§ WHAT IS NEEDED
Output the line that contains "This screenshot has width=740, height=444." and every line after it to the end of the entries, with nothing added or left out.

§ Stored data
# # # # #
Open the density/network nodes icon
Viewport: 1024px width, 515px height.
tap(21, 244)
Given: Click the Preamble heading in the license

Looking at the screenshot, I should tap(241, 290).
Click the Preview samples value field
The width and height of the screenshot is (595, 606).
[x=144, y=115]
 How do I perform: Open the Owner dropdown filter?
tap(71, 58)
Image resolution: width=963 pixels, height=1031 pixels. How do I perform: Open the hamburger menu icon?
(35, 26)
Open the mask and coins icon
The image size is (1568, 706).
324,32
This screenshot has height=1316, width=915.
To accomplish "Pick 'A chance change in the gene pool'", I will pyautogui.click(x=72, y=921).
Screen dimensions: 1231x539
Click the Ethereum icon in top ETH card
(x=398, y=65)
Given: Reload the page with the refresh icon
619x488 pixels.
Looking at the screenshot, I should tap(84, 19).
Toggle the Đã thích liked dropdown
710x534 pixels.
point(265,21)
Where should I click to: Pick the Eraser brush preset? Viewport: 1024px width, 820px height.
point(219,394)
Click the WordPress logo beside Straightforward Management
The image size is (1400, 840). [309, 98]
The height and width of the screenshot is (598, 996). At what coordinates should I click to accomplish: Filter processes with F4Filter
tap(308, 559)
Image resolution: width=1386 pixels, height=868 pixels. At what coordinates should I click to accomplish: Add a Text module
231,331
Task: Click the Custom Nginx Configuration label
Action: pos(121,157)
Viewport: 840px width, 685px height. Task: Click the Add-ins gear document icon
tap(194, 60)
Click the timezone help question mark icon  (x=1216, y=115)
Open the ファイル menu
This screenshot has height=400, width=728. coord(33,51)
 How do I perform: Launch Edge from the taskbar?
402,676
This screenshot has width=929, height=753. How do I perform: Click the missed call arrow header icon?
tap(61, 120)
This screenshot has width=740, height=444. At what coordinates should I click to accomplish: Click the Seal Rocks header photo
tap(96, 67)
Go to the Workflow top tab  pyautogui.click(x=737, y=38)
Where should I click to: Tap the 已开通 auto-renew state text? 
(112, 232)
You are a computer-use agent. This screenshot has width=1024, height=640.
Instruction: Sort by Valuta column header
# # # # #
§ RESPONSE TO THE TASK
This screenshot has width=740, height=444. At what coordinates should I click to accomplish: Click the Seal Rocks header photo
tap(96, 67)
Go to the Workflow top tab  pyautogui.click(x=737, y=38)
Where should I click to: Tap the 已开通 auto-renew state text? 
(112, 232)
You are a computer-use agent. This screenshot has width=1024, height=640.
Instruction: Sort by Valuta column header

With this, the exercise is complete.